Antananarivo, 6 Novembre, 18h30 – La Haute cour constitutionnelle (HCC) se prononce sur le délai de la tenue de la présidentielle. La juridiction constitutionnelle affirme que la course à la magistrature suprême peut être décalée. “Le report du scrutin présidentiel est envisageable”, indique-t-elle dans sa décision rendue jeudi pour répondre à une requête de la Commission électorale nationale indépendante (CENI).

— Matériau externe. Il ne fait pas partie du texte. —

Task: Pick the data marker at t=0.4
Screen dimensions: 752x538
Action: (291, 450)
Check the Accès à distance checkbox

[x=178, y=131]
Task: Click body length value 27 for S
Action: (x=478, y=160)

La Cour fixe une condition à cette possibilité de report. Celui-ci est envisageable uniquement dans le cas où il est opéré “sous le contrôle de la HCC”. “Compte tenu des circonstances qui ont généré la vacance de la magistrature suprême de l’Etat, le report du scrutin présidentiel (…) est envisageable sous le contrôle de la Haute Cour de céans”, explique la HCC. L’ajournement doit se faire “sur la base d’une appréciation objective des conditions politiques, sécuritaires, financières et techniques de nature à garantir un scrutin libre, transparent et accepté par tous”, détaille-t-elle.

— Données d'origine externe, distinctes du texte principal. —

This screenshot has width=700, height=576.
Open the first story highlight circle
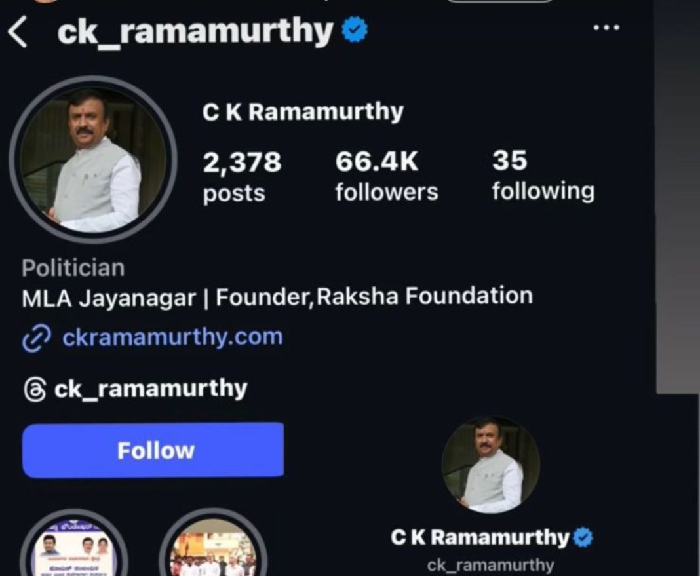pos(74,547)
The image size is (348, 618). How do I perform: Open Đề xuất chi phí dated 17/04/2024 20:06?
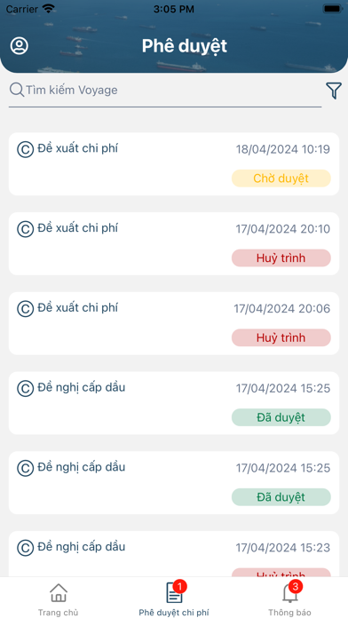pos(174,323)
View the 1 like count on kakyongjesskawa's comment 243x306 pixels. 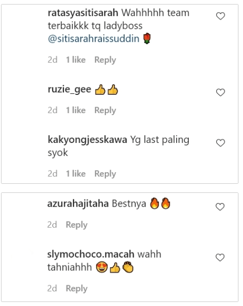76,174
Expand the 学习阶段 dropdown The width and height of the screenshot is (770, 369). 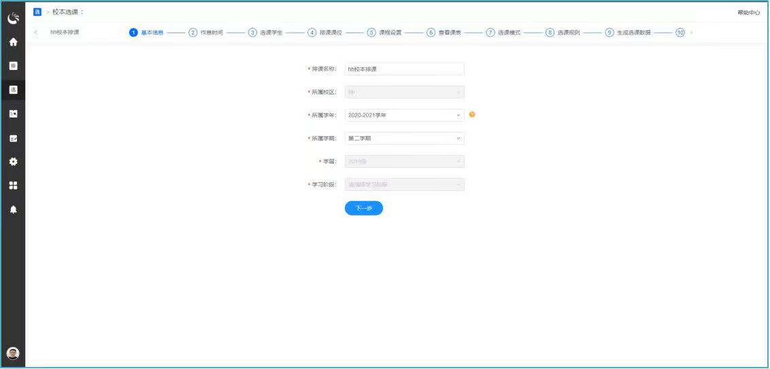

Dans les considérants de sa décision du 10 octobre relative à la sortie de crise, la HCC avait rappelé les dispositions constitutionnelles en cas de vacance de poste du président de la République. Elle avait alors formulé une invitation “à l’autorité compétente spécifiée (…) pour organiser les élections dans les soixante (60) jours qui suivent la notification de la présente décision”. Le Colonel Michaël Randrianirina, président de la “Refondation de la République”, s’est donné deux ans pour mener ladite “Refondation”.